After lunch, Tarek Saab, Chief Operating Officer of Texas Precious Metals, spoke about  Basics of Gold And Silver Investing For Preppers.  Tarek is the Chief Operating Officer of Texas Precious Metals and a co-founder of the company. In 2006 he was a finalist on NBC’s television show, The Apprentice.

Mike Legatt, Ph.D., C.P.T., CEO and Founder of ResilientGrid, Inc., presented on Human Resiliency When The Lights Go Out. Mike has spent the past 10 years as ERCOT’s Principal Human Factors Engineer and will share his thoughts on what preppers need to know about the grid, what to expect, and what to do if the lights go out.

KR Training assistant instructor Kelli Kochan provided insight into Strategies for Getting the Reluctant Spouse Into Prepping.  Kelli is an NRA Refuse To Be A Victim instructor, and a research associate for animal breeding and genetics at Texas A&M.  She will share her story on how she went from reluctant spouse to prepper and offer tips on getting hesitant spouses on board.   Kelli will be expanding this presentation into a series of blog posts here at Notes From KR, to address not only prepping but self-defense training.

Texas Law Shield provided a speaker that covered their Active Shooter Response material.  That lecture presentation is a seminar that is being taught at multiple locations statewide.

Finally, Paul Martin discussed the year ahead:  the political, economic, social and individual factors he recommends people prioritize over the next year.  His key points:

  1.  Solidify preparedness for high frequency events.  Identify the biggest risks you may face in the next year, and make sure you have plans, equipment, organization and training in place to be ready for them.  Run an exercise with your family to make sure you have everything you need — before the event.  Those risks could be individual (personal health/financial, loss of property due to theft, fire or other weather), local (weather, civil unrest, power down), or larger in scope (stock market/financial, political).  If the scope of getting ready seems too large, identify small steps you can take and take those.  Don’t let the size of the project overwhelm you into doing nothing.
  2. Get yourself in shape.  As KR Training assistant instructor John “Hsoi” Daub recently blogged, good fitness is self defense.  KR Training recently affiliated with Mike Seeklander’s American Warrior Society.  Mike, in collaboration with Atomic Athlete (based in Austin) now offers the Warrior One program, which outlines a 6 week sequence of bodyweight only exercises, dry fire and live fire to improve fitness and firearms skills.  This online training program is excellent, and all the exercises and dry fire work can be done at home.  I’ve been an Atomic Athlete customer since November 2016, and their online coaching for fitness has helped me improve my fitness.
  3. Identify easy opportunities to prepare for high
    severity events.  This ties back to #1.  Small steps forward are still steps forward.
  4. Talk about preparedness at home, work, school,
    church, civic club – whenever you have a good
    opportunity to do so.  In an emergency, having  a good team around you, capable of assisting, is far more valuable than everyone looking at you to solve all the problems because you prepared and they did not.  The DHS “Ready” program is an excellent resource.
  5. Start making preparedness a means to improve
    yourself.  Being prepared builds confidence and reduces stress, particularly in the high stress situations most preparedness efforts focus on. 

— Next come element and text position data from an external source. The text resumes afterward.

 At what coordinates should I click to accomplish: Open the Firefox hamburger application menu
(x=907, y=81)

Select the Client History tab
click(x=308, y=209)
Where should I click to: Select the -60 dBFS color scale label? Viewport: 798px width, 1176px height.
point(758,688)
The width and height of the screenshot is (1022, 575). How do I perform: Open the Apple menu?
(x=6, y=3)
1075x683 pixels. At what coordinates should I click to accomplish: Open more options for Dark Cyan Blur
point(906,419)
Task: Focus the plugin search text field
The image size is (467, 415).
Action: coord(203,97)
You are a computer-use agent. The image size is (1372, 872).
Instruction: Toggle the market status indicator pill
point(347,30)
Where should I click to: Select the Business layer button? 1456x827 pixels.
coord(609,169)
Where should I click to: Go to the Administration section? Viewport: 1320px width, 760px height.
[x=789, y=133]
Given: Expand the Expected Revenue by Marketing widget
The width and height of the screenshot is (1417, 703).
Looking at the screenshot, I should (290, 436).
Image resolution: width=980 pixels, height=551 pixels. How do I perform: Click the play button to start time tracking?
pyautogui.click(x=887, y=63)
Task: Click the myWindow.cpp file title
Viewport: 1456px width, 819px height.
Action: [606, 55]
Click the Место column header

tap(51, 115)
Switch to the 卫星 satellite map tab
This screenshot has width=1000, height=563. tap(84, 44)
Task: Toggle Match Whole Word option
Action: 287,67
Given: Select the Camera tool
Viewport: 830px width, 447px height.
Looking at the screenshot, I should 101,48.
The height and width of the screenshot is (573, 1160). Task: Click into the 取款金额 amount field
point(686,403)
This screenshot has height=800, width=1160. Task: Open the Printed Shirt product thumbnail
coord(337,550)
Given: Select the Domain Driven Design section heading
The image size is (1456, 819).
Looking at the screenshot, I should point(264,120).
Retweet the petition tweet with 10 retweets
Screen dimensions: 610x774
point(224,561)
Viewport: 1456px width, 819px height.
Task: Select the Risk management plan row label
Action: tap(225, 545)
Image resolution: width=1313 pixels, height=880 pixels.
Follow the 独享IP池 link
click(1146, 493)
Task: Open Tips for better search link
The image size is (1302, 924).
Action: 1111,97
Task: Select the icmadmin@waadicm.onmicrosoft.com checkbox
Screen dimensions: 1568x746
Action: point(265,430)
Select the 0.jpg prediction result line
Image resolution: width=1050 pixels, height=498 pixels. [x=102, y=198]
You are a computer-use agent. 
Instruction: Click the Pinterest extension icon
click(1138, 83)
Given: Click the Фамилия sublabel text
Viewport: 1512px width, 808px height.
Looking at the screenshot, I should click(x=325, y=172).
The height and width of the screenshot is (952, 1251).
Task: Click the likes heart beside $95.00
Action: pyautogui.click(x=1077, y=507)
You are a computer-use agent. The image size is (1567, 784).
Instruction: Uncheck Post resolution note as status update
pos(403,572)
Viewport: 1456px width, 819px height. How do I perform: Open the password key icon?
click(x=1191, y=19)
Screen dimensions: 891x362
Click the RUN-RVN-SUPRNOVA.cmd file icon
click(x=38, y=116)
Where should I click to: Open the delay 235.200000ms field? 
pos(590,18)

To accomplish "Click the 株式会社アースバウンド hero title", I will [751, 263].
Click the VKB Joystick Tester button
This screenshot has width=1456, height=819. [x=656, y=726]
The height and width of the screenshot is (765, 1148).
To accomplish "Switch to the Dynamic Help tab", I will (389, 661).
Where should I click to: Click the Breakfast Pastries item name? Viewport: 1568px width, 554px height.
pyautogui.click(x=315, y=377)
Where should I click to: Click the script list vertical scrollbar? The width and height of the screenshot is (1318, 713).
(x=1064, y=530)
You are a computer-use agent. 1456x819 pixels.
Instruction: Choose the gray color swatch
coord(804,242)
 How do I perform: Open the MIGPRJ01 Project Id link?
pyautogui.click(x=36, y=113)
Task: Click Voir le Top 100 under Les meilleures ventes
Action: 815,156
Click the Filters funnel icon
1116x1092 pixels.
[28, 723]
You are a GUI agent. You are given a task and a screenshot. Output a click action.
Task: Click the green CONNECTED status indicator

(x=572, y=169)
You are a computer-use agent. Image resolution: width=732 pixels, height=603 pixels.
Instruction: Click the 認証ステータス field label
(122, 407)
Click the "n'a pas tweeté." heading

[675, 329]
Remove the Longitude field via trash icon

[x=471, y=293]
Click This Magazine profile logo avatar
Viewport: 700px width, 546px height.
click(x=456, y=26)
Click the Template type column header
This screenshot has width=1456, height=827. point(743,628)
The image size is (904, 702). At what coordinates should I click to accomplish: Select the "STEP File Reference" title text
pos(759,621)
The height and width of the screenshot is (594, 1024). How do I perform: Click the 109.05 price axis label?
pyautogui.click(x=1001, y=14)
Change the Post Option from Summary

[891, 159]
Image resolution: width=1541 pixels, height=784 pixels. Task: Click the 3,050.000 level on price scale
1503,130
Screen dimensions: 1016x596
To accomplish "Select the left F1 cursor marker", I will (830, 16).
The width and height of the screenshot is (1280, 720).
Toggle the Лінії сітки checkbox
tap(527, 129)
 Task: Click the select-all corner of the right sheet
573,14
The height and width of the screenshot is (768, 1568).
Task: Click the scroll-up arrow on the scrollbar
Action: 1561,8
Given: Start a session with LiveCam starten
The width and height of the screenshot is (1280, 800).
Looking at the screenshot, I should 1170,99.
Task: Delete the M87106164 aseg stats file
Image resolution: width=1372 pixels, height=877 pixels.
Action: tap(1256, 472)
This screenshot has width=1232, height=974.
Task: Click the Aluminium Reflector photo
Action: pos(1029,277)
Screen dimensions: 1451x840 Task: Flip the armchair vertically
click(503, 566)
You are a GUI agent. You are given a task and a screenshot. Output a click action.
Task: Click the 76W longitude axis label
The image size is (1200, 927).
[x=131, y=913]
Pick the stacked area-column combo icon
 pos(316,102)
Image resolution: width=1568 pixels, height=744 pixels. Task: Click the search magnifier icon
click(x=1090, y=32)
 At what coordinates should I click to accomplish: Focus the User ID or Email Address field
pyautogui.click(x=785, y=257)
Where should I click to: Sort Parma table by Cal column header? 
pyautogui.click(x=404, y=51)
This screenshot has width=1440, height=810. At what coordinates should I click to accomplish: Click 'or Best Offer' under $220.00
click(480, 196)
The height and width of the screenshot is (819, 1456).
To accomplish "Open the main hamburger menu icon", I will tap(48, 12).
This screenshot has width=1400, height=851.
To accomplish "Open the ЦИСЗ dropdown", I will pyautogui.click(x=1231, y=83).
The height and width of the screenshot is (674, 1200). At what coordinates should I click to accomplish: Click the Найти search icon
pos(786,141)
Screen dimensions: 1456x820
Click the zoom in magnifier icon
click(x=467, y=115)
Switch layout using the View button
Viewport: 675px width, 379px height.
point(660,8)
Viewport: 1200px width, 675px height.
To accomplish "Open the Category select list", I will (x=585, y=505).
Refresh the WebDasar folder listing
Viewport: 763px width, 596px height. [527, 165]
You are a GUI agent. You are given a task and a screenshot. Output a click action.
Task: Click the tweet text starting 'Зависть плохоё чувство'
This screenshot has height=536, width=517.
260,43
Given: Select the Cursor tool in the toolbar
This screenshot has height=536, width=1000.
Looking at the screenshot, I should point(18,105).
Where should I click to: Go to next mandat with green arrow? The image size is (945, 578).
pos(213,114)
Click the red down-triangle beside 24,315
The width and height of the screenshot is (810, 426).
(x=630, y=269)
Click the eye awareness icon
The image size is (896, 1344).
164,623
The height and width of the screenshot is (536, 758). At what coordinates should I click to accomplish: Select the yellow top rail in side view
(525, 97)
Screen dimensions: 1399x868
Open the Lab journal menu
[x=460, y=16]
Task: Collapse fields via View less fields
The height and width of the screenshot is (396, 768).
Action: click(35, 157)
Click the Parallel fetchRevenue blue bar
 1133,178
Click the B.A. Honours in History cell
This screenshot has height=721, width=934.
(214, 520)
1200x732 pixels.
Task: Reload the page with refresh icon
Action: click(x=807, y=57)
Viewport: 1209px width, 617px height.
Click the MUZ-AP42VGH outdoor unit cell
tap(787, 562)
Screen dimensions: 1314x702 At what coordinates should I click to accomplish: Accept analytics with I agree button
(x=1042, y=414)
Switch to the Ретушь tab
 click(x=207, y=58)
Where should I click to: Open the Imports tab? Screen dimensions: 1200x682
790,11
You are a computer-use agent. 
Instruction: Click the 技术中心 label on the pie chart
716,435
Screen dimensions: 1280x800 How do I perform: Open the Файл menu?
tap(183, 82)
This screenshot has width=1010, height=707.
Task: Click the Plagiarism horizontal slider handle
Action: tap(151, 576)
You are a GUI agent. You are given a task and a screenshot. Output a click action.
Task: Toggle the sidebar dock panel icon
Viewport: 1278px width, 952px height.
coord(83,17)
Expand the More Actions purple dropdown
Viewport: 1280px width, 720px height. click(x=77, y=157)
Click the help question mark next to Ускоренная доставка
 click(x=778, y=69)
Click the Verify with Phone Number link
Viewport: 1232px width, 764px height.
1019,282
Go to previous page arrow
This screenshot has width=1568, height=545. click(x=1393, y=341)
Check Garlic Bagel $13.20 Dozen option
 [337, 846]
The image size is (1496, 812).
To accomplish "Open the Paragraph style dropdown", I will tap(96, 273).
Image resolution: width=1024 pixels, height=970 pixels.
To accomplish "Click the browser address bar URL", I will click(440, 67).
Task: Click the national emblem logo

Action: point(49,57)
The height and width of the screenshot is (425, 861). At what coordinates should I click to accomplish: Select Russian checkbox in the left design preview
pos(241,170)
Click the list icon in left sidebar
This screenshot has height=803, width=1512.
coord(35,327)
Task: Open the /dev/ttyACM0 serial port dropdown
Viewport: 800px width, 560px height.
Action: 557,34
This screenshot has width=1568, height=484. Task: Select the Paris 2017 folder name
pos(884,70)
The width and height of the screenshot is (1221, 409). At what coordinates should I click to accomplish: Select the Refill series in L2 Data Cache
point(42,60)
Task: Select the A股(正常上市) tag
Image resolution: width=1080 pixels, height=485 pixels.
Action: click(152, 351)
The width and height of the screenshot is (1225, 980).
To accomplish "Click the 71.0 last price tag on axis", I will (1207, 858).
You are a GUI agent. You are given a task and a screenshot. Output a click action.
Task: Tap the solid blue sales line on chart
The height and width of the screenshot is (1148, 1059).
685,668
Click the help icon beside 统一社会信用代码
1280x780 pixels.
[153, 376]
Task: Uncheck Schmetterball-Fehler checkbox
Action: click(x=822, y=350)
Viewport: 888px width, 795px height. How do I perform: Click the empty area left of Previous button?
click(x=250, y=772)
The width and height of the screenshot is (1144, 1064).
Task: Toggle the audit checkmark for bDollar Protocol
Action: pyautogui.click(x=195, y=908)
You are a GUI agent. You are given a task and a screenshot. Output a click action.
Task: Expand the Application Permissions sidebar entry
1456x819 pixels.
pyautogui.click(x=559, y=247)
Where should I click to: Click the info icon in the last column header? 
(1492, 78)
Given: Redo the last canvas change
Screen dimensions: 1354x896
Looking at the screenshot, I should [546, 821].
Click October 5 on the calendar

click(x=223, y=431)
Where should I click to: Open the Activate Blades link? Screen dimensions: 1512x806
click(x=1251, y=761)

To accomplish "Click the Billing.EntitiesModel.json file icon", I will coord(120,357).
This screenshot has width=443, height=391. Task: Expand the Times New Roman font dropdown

Paul and I polled the participants of this year’s conference, as well as those that attended previous conferences, to assess our own way ahead promoting preparedness.  Based on responses we will likely shift our focus from the conference format (or least a preparedness specific conference) to offering some short courses in specific preparedness skills, including hands-on training, in the 2nd half of 2017.  Some of the courses already on the spring KR Training schedule, specifically the Unthinkable, Dynamic First Aid, and unarmed self defense classes, fall into the “general preparedness” category.